What would happen if our pesticide risk assessments were so scientifically advanced that assessors knew not only exactly how many people would be harmed by a particular pesticide but also which individuals would be harmed? A permit to release a carcinogenic pesticide into the food system, for instance, would be preceded by a list of those who would contract the cancer. This, however, would constitute premeditated murder… However, bureaucrats and the private sector routinely ‘get away’ with this premeditated murder because the victims are individually anonymous. – Merrell and Van Strum (1990, as cited in O’Brien, 2000, p. 80)
Across the country, environmental justice communities face life threatening pollution and health assaults. Unequal protection, scarce resources and capacity, and a history of inequitable working relationships and partnerships mire the lives of these communities.
While thousands of communities have organized to fight for environmental health and other quality of life issues, too few have succeeded in linking environmental exposures to poor health and other quality of life impacts. This is due in large part to a national research complex that has done little to make this linkage.
Although science has determined the health effects that are probable should exposure occur for thousands of specific chemicals and toxic metals; EPA, ATSDR, state regulatory agencies and health departments rarely make the link even when pollution is present and illnesses mirror probable health effects.
Risk assessment models used by regulators and environmental health researchers prevent policy makers from taking the true long-range health effects of environmental pollutants into account.
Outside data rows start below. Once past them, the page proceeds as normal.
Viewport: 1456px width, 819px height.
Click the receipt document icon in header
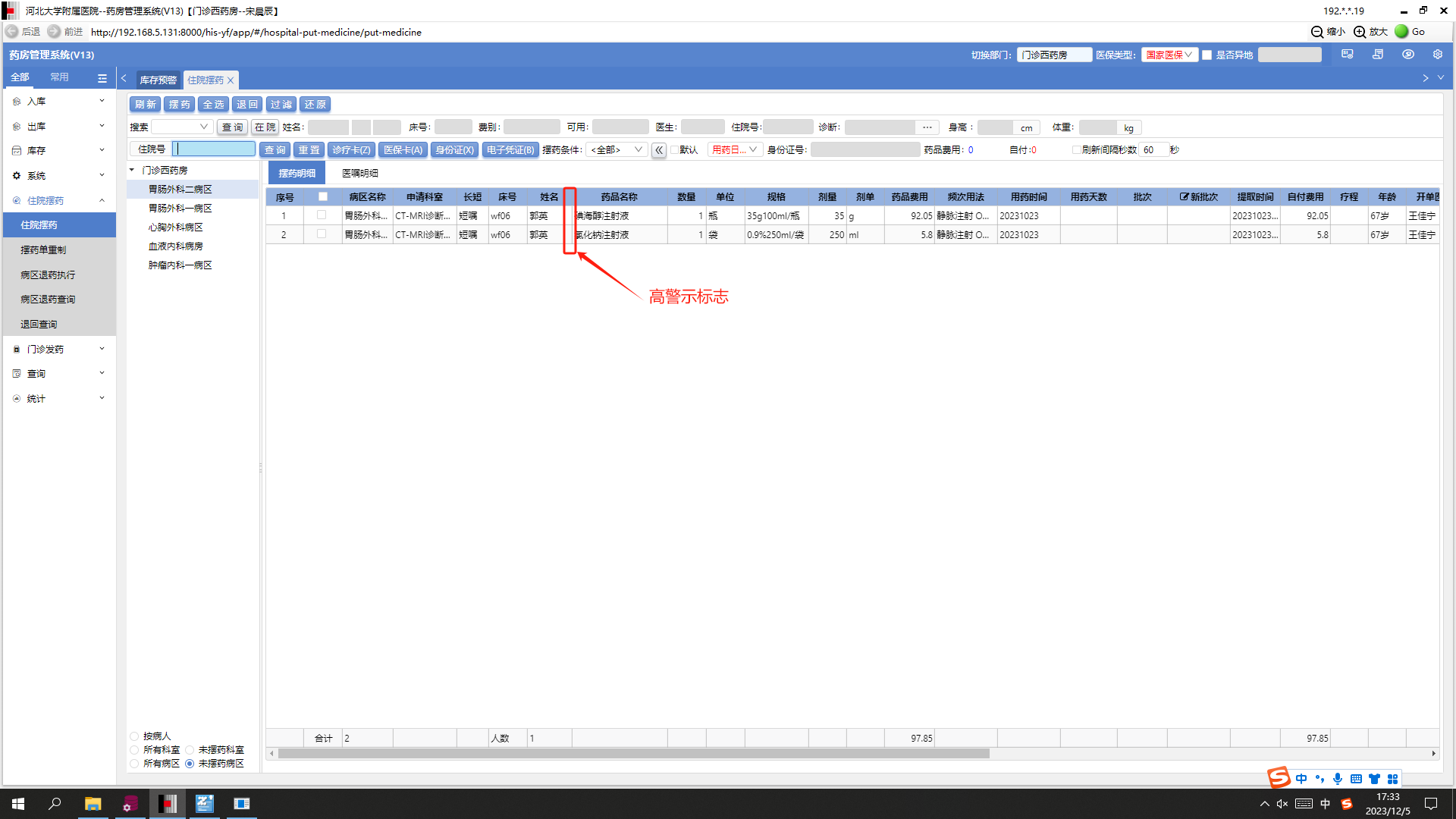coord(1378,55)
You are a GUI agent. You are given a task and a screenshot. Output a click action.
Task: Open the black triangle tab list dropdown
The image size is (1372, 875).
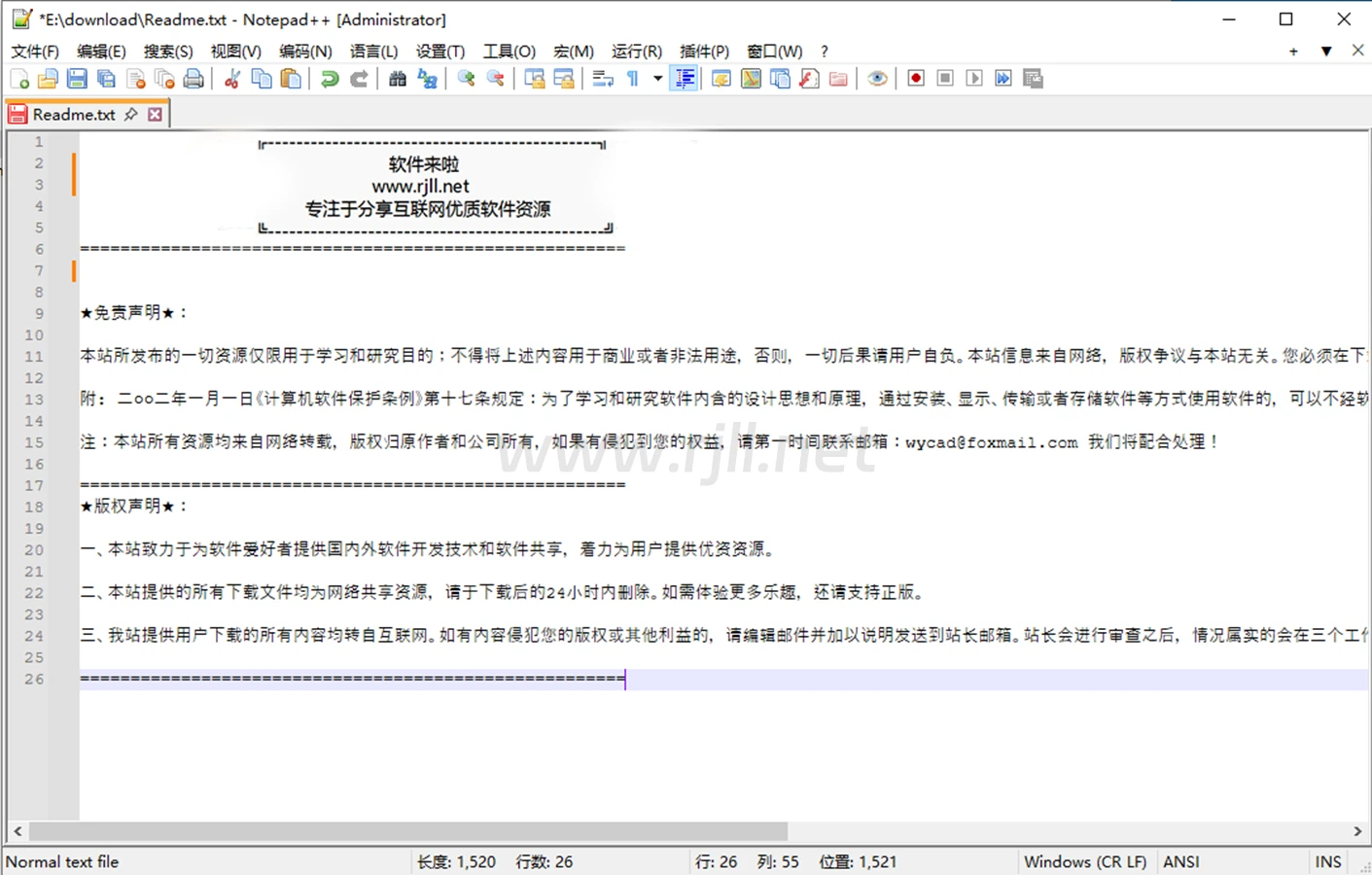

This has led to thousands of communities of color and poor communities living with polluting industries, sometimes virtually in their back yards. Traditional research models, however, also contribute to this deficiency. The top down research model has robbed science of core knowledge that can only be gained from the organic involvement of victims of environmental assaults.
Pesticide exposure, factory runoff, the toxicity of the built environment – all these are issues that the SCRC, via community based participatory research methods and others, seeks to address. By providing community organizers with the tools to address public policy makers as well as partnering with universities and other organizations who have access to the research mechanism through which the said communities can best address environmental risks, the SCRC seeks to be a bridge that will narrow the current equity gap and make true environmental justice a reality for all.